What is being asked ::
In the data below, which lines contain "plus"? List them by copying each one.
########################################
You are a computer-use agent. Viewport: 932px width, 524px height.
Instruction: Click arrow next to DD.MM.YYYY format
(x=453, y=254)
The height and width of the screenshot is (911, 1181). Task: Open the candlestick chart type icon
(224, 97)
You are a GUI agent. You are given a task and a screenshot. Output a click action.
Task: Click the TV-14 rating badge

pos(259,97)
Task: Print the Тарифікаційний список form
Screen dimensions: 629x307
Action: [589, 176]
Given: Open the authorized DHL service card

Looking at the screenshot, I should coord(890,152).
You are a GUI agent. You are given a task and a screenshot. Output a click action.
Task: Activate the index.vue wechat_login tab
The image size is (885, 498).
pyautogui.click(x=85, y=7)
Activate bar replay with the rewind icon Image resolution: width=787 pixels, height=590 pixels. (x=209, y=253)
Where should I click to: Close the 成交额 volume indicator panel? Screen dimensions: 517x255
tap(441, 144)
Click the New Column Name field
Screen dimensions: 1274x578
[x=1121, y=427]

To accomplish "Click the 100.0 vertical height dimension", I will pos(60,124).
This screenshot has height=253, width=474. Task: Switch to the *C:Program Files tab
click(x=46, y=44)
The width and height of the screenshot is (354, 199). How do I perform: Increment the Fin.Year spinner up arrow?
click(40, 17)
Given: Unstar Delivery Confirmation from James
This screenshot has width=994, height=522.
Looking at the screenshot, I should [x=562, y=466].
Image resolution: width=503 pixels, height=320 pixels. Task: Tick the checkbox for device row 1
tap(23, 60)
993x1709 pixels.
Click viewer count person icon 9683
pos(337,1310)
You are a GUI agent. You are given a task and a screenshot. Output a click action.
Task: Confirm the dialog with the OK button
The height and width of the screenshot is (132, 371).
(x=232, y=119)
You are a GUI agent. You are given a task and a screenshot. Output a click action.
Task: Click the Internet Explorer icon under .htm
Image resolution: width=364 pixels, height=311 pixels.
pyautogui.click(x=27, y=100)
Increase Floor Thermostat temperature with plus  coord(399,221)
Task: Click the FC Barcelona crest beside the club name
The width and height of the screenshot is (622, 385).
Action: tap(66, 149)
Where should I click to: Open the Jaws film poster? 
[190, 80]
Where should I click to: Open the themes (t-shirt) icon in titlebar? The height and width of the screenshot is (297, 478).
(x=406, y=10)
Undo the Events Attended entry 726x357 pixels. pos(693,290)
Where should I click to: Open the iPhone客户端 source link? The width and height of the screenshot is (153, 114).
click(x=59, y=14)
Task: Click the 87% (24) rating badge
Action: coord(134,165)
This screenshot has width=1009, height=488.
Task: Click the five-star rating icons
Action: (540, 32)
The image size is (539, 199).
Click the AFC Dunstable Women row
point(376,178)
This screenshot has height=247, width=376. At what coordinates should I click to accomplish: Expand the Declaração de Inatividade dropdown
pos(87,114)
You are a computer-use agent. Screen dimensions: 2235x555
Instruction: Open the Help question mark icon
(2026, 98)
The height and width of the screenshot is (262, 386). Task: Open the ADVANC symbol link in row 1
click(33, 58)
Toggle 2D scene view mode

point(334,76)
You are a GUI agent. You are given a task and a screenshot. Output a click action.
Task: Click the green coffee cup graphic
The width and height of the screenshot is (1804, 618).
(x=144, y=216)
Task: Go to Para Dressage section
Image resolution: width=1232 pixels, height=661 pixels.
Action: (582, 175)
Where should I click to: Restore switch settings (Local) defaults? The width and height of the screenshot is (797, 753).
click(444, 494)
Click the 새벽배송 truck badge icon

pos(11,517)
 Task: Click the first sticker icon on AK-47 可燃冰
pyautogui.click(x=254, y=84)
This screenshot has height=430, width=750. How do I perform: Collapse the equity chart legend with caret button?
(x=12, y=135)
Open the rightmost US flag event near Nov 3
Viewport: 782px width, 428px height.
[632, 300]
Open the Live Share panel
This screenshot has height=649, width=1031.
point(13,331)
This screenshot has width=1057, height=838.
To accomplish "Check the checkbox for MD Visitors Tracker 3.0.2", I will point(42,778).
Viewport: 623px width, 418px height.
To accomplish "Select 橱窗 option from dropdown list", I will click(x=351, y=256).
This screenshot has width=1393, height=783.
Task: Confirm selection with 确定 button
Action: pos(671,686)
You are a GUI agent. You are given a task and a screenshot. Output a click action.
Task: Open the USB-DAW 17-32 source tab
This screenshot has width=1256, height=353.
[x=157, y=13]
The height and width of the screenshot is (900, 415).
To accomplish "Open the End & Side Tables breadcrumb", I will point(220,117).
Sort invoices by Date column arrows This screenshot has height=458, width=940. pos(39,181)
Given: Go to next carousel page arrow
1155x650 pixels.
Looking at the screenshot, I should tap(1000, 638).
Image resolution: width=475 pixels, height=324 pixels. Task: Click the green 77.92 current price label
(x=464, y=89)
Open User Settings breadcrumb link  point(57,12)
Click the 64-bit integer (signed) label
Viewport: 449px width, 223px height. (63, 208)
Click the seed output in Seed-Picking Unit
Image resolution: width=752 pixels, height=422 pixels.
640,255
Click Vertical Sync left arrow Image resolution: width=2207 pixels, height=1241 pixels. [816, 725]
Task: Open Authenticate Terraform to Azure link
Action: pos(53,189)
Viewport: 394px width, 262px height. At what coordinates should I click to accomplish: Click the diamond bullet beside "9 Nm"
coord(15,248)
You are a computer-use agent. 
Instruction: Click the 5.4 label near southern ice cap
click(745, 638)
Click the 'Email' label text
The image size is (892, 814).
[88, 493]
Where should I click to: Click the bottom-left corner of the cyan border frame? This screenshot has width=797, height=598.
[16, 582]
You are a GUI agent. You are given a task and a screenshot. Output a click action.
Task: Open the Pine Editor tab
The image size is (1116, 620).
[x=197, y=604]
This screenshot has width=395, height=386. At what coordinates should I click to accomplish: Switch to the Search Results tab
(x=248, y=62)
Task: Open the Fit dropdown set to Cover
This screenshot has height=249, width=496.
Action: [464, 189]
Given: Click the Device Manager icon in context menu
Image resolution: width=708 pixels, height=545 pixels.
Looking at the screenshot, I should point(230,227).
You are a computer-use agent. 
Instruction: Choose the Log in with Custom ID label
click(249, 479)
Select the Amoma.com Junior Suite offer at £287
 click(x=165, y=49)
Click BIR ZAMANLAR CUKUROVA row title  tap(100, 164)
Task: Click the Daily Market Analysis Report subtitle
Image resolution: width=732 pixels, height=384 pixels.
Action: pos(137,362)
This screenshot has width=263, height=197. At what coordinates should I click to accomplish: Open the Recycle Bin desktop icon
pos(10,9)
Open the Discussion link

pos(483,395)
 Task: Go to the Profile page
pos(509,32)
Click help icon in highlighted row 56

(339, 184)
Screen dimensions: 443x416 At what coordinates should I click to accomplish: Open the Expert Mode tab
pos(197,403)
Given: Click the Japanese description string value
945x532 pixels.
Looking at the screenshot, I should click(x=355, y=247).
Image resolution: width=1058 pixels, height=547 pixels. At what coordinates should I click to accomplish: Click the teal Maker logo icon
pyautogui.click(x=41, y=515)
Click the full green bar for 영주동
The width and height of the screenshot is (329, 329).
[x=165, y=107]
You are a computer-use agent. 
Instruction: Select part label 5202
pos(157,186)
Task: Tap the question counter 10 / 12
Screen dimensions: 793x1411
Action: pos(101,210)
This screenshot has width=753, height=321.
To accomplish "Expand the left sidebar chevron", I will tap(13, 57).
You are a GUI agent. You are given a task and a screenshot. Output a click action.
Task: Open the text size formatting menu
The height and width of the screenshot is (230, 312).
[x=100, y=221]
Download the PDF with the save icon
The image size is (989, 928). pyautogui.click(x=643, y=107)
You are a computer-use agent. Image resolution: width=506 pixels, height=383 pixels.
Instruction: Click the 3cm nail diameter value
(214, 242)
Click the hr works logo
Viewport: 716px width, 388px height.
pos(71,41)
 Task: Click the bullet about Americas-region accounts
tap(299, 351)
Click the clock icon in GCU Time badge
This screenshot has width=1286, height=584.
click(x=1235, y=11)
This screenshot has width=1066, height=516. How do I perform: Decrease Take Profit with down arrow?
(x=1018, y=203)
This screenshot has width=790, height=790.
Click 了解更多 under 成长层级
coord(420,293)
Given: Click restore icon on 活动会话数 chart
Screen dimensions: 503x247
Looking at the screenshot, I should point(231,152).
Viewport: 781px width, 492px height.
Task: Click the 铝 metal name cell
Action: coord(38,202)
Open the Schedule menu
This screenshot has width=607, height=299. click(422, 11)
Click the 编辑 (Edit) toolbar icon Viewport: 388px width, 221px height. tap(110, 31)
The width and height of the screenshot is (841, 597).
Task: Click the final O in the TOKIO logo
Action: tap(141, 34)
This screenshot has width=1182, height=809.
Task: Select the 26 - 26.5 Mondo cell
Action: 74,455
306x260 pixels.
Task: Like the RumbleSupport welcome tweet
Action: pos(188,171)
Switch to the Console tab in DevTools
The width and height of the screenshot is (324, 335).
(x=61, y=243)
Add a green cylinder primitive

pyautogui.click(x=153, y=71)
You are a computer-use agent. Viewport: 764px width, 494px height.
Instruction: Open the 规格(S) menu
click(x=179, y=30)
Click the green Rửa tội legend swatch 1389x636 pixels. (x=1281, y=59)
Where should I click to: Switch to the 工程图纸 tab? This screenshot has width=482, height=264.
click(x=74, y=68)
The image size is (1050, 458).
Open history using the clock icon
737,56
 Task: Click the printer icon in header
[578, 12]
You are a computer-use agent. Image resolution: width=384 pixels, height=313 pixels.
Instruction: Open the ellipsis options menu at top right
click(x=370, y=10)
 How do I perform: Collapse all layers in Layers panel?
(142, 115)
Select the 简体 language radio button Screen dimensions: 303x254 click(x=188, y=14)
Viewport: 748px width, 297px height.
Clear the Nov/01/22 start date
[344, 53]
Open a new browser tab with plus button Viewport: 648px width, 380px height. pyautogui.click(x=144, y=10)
########################################
The answer ::
Increase Floor Thermostat temperature with plus  coord(399,221)
Open a new browser tab with plus button Viewport: 648px width, 380px height. pyautogui.click(x=144, y=10)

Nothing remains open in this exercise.